At first approximation your kernels are known as power-law attractive-repulsive kernels, meaning that potential energy between two points is decreasing at first as a function of the distance but then increasing for large distances. A closer look shows that the potentials you are interested in fit in the framework of a number of recent papers.

When you take $l=1/\sqrt{2}$ for instance, the potential function $U(x)$ may be written as a function of distance $f(x)=f(|x|)$, with $f(x)=\frac{|x|^\alpha}{\alpha}-\frac{|x|^\beta}{\beta}$, and where $(\alpha,\beta)=(4,2)$ (the constant term does not play into the minimization problem, so it can be subtracted off from the potential function). These potentials are the main object of an increasing number of papers, and take the name of power-law mildly repulsive kernels, whenever $\alpha>\beta>2$ ([BCLR1, BCLR2, CFP]). In many of these papers the problem of minimizing over measures is considered instead of the discrete problem. Since the minimizing probability measures still are often supported on discrete sets, this still proves to be fruitful for understanding discrete energy minimizers.

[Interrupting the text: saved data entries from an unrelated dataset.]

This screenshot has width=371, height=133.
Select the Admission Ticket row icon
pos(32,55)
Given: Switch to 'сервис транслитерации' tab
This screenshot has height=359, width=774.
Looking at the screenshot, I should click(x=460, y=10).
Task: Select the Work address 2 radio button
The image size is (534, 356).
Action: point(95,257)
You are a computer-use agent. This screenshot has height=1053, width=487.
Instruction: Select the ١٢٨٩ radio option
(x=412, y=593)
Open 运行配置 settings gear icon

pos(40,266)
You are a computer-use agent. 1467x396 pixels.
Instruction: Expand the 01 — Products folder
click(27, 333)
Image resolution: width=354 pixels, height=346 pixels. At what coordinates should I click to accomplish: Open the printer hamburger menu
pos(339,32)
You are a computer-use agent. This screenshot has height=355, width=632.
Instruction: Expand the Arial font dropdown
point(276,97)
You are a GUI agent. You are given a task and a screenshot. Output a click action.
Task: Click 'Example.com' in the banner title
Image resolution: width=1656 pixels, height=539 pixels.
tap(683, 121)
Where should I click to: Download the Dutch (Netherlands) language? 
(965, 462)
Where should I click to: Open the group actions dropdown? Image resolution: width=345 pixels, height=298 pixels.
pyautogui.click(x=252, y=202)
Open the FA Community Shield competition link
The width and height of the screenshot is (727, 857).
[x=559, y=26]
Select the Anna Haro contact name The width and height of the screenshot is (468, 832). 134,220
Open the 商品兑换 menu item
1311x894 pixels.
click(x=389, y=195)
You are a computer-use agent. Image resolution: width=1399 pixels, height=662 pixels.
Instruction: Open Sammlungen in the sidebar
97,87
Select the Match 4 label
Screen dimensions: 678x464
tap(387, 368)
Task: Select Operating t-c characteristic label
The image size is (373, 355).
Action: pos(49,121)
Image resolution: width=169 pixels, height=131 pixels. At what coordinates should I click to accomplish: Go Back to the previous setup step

With $\beta=2$, the kernel in question is outside the mildy repulsive case, and this case appears more subtle (since many results that apply for $\beta>2$ cannot generally apply to $\beta=2$). A quantitative version of Theorem 1.4 in [LM] might explain why the regular simplex (tetrahedron) shows up as a minimizer for $ N=4$, but the result which appears there does not establish this. It only establishes that there exists a value of $\beta\geq\alpha$ for which the (repeated) regular simplex minimizes the discrete energy for all power-law potentials of this form and all $N$ divisible by $4$.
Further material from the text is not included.